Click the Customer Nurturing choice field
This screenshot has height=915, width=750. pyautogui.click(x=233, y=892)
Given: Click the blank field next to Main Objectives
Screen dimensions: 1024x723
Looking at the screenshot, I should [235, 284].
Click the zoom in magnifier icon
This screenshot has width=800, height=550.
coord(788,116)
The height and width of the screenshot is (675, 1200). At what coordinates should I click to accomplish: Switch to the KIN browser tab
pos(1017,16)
...
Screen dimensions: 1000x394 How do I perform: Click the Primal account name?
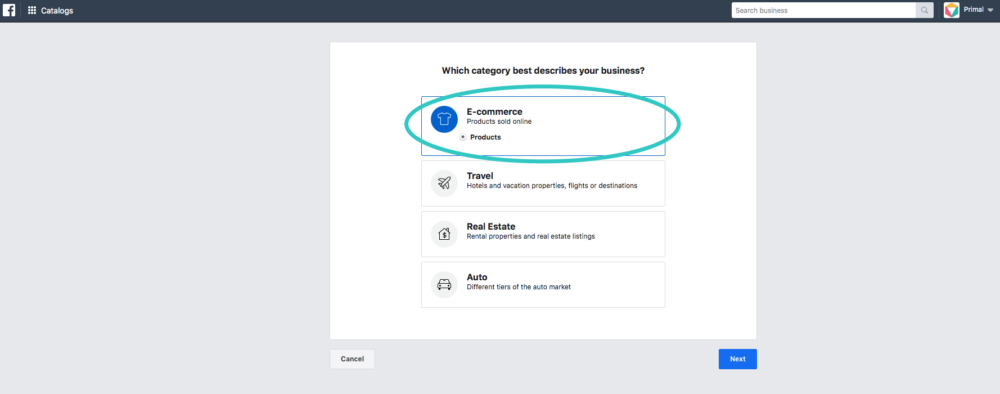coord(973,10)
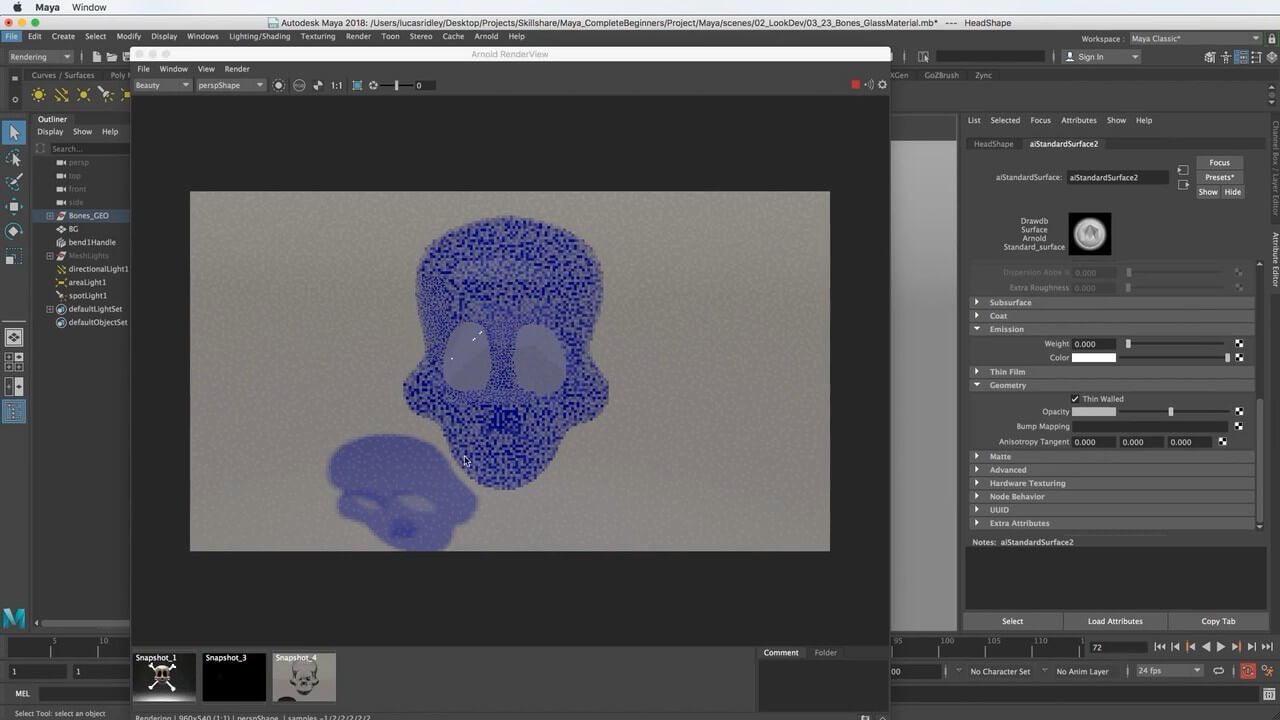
---
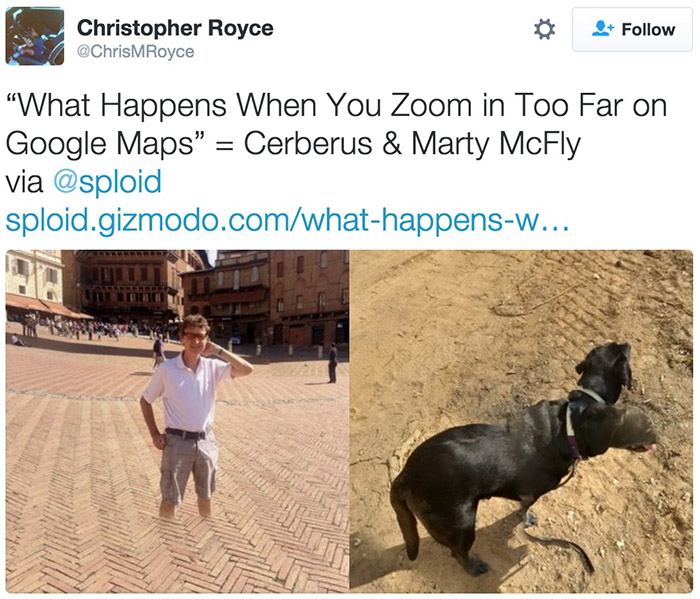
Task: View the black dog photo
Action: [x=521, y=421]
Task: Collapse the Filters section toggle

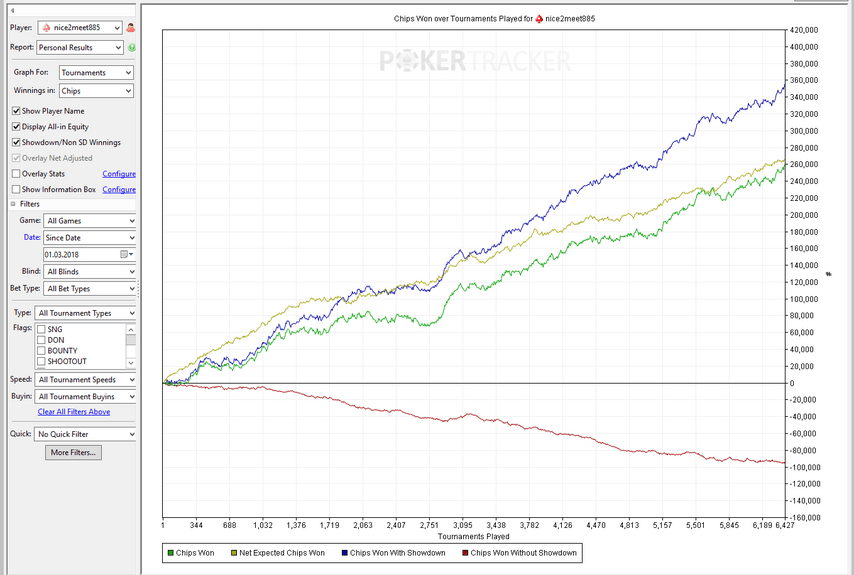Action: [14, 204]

REQUIRED TASK: Rewrite the records between the lines holding "The height and" and "pos(1017,16)", inclusive, as a two-column CSV with the header input,output. Use one row per record, quote each field, and replace line breaks with spaces.

EXPECTED OUTPUT:
input,output
"The height and width of the screenshot is (675, 1200). At what coordinates should I click to accomplish: Switch to the KIN browser tab","pos(1017,16)"